# Your goal
Take the entries that follow and write them out again, word for word.

# Saved data entries
++++++++++++++++++++

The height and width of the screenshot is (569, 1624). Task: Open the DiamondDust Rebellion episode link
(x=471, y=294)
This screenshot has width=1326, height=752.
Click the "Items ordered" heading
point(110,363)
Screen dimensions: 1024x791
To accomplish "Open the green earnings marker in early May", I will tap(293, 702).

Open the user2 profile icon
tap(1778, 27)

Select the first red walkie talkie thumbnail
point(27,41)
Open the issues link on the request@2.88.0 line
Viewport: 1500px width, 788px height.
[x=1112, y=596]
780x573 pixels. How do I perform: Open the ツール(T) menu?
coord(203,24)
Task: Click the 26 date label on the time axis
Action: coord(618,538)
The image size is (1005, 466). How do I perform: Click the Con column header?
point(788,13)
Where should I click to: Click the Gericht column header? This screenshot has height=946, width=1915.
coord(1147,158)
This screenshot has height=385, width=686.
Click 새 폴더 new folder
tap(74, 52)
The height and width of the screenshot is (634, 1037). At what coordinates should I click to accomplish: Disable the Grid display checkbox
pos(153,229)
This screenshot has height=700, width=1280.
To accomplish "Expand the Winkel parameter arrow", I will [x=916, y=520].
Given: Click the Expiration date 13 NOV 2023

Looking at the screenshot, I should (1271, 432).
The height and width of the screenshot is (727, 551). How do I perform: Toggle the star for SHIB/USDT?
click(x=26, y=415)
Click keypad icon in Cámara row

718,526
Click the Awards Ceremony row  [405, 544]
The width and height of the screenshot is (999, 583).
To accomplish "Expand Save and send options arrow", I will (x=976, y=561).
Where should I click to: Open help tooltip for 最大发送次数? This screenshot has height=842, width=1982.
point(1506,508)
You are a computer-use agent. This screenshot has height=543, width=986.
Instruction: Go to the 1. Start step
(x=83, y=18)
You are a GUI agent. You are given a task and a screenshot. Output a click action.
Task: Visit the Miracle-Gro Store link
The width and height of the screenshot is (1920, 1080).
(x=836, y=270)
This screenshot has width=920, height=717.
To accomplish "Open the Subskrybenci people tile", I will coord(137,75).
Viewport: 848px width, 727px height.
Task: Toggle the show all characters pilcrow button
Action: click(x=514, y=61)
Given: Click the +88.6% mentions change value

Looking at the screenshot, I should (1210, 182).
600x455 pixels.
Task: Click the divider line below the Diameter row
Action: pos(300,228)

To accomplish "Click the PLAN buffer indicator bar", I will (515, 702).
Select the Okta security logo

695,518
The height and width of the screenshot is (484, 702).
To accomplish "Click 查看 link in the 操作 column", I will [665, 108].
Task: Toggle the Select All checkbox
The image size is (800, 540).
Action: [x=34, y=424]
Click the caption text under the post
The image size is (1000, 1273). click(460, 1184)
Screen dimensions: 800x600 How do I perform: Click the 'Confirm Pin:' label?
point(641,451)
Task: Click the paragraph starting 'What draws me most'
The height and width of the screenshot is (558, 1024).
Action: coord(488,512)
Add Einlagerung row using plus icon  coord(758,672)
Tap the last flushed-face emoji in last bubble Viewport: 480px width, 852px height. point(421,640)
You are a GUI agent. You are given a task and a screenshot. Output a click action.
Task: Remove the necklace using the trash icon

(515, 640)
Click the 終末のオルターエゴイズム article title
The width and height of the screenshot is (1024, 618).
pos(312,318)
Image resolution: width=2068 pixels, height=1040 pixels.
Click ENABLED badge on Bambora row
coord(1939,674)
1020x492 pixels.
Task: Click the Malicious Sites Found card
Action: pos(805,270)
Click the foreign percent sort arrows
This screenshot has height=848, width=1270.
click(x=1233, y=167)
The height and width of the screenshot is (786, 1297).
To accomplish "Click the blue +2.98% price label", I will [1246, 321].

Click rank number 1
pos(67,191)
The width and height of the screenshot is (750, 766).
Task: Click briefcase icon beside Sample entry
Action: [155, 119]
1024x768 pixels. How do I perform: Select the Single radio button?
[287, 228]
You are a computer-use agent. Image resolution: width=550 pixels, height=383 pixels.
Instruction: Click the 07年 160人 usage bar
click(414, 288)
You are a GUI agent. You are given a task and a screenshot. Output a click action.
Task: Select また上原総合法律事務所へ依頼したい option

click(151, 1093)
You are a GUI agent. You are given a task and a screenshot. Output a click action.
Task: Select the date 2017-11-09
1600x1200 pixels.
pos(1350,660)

++++++++++++++++++++

# Exercise solution
The height and width of the screenshot is (569, 1624). Task: Open the DiamondDust Rebellion episode link
(x=471, y=294)
This screenshot has width=1326, height=752.
Click the "Items ordered" heading
point(110,363)
Screen dimensions: 1024x791
To accomplish "Open the green earnings marker in early May", I will tap(293, 702).

Open the user2 profile icon
tap(1778, 27)

Select the first red walkie talkie thumbnail
point(27,41)
Open the issues link on the request@2.88.0 line
Viewport: 1500px width, 788px height.
[x=1112, y=596]
780x573 pixels. How do I perform: Open the ツール(T) menu?
coord(203,24)
Task: Click the 26 date label on the time axis
Action: coord(618,538)
The image size is (1005, 466). How do I perform: Click the Con column header?
point(788,13)
Where should I click to: Click the Gericht column header? This screenshot has height=946, width=1915.
coord(1147,158)
This screenshot has height=385, width=686.
Click 새 폴더 new folder
tap(74, 52)
The height and width of the screenshot is (634, 1037). At what coordinates should I click to accomplish: Disable the Grid display checkbox
pos(153,229)
This screenshot has height=700, width=1280.
To accomplish "Expand the Winkel parameter arrow", I will [x=916, y=520].
Given: Click the Expiration date 13 NOV 2023

Looking at the screenshot, I should (1271, 432).
The height and width of the screenshot is (727, 551). How do I perform: Toggle the star for SHIB/USDT?
click(x=26, y=415)
Click keypad icon in Cámara row

718,526
Click the Awards Ceremony row  [405, 544]
The width and height of the screenshot is (999, 583).
To accomplish "Expand Save and send options arrow", I will (x=976, y=561).
Where should I click to: Open help tooltip for 最大发送次数? This screenshot has height=842, width=1982.
point(1506,508)
You are a computer-use agent. This screenshot has height=543, width=986.
Instruction: Go to the 1. Start step
(x=83, y=18)
You are a GUI agent. You are given a task and a screenshot. Output a click action.
Task: Visit the Miracle-Gro Store link
The width and height of the screenshot is (1920, 1080).
(x=836, y=270)
This screenshot has width=920, height=717.
To accomplish "Open the Subskrybenci people tile", I will coord(137,75).
Viewport: 848px width, 727px height.
Task: Toggle the show all characters pilcrow button
Action: click(x=514, y=61)
Given: Click the +88.6% mentions change value

Looking at the screenshot, I should (1210, 182).
600x455 pixels.
Task: Click the divider line below the Diameter row
Action: pos(300,228)

To accomplish "Click the PLAN buffer indicator bar", I will (515, 702).
Select the Okta security logo

695,518
The height and width of the screenshot is (484, 702).
To accomplish "Click 查看 link in the 操作 column", I will [665, 108].
Task: Toggle the Select All checkbox
The image size is (800, 540).
Action: [x=34, y=424]
Click the caption text under the post
The image size is (1000, 1273). click(460, 1184)
Screen dimensions: 800x600 How do I perform: Click the 'Confirm Pin:' label?
point(641,451)
Task: Click the paragraph starting 'What draws me most'
The height and width of the screenshot is (558, 1024).
Action: coord(488,512)
Add Einlagerung row using plus icon  coord(758,672)
Tap the last flushed-face emoji in last bubble Viewport: 480px width, 852px height. point(421,640)
You are a GUI agent. You are given a task and a screenshot. Output a click action.
Task: Remove the necklace using the trash icon

(515, 640)
Click the 終末のオルターエゴイズム article title
The width and height of the screenshot is (1024, 618).
pos(312,318)
Image resolution: width=2068 pixels, height=1040 pixels.
Click ENABLED badge on Bambora row
coord(1939,674)
1020x492 pixels.
Task: Click the Malicious Sites Found card
Action: pos(805,270)
Click the foreign percent sort arrows
This screenshot has height=848, width=1270.
click(x=1233, y=167)
The height and width of the screenshot is (786, 1297).
To accomplish "Click the blue +2.98% price label", I will [1246, 321].

Click rank number 1
pos(67,191)
The width and height of the screenshot is (750, 766).
Task: Click briefcase icon beside Sample entry
Action: [155, 119]
1024x768 pixels. How do I perform: Select the Single radio button?
[287, 228]
You are a computer-use agent. Image resolution: width=550 pixels, height=383 pixels.
Instruction: Click the 07年 160人 usage bar
click(414, 288)
You are a GUI agent. You are given a task and a screenshot. Output a click action.
Task: Select また上原総合法律事務所へ依頼したい option

click(151, 1093)
You are a GUI agent. You are given a task and a screenshot. Output a click action.
Task: Select the date 2017-11-09
1600x1200 pixels.
pos(1350,660)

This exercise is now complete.